- **Aim**
Reproduce the lines starting at the one that contains "Given: Open the email envelope icon button" and ending at the one that contains "Looking at the". Leave the pictures out.
## START Extracted material
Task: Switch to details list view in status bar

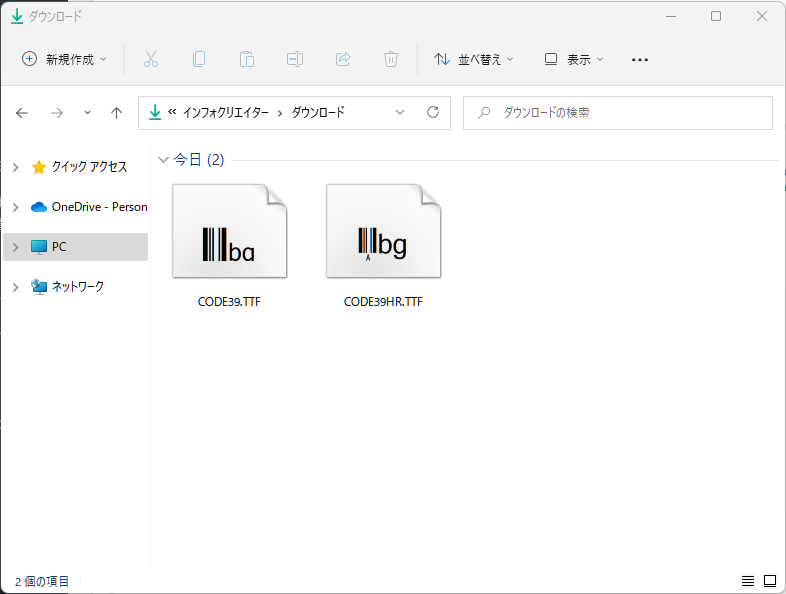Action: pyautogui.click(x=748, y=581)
## END Extracted material
## START Extracted material
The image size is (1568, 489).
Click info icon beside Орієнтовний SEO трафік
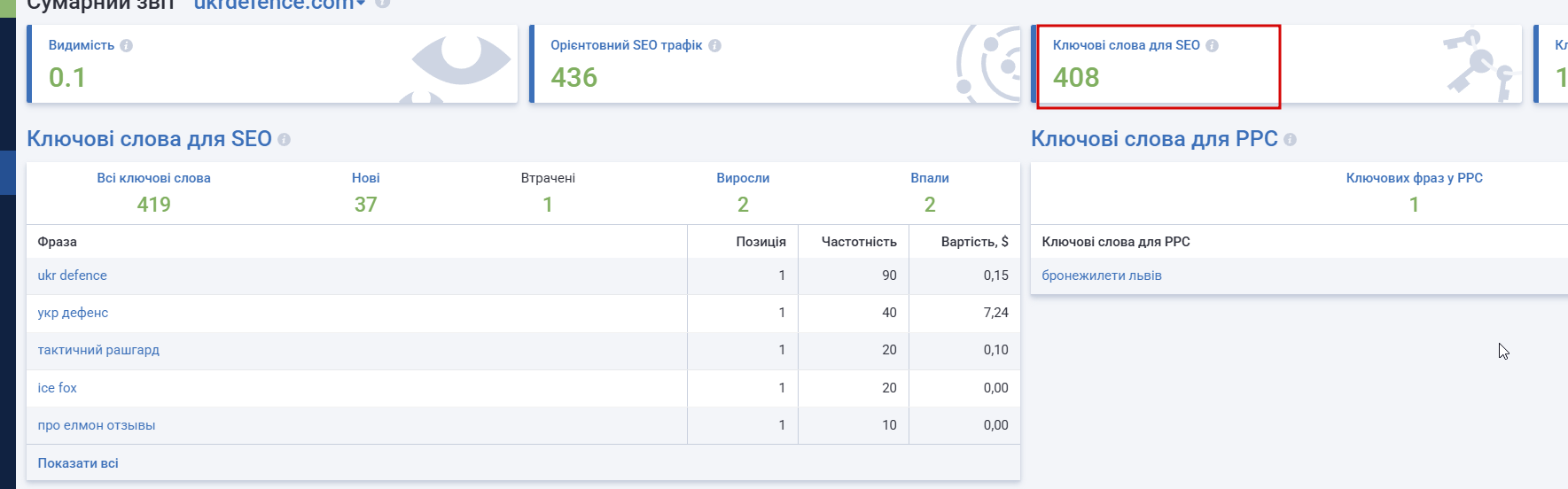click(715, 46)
## END Extracted material
## START Extracted material
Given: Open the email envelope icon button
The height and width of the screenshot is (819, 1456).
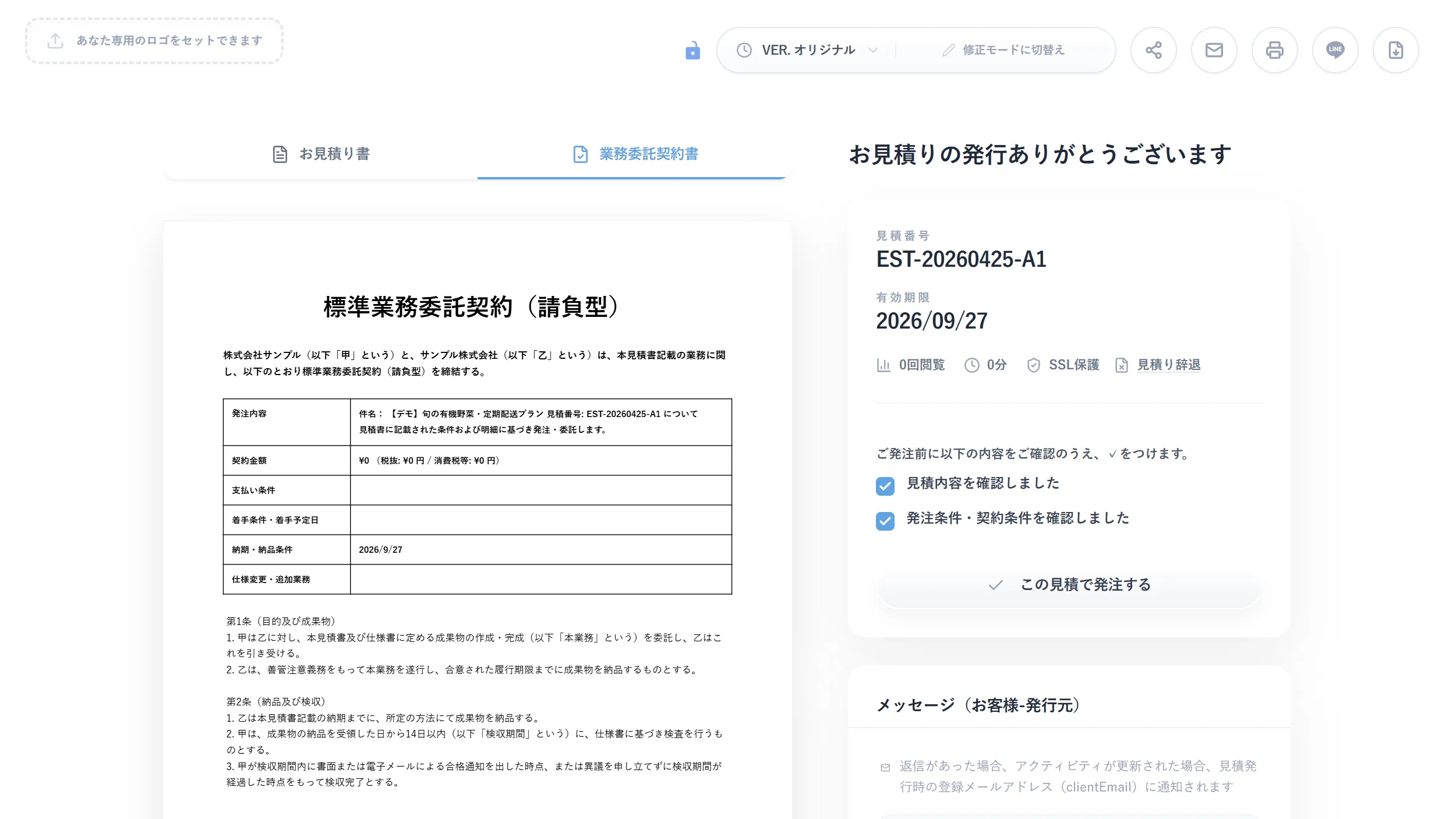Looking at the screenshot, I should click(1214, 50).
## END Extracted material
- **Result of this task**
Given: Open the email envelope icon button
The height and width of the screenshot is (819, 1456).
Looking at the screenshot, I should click(1214, 50).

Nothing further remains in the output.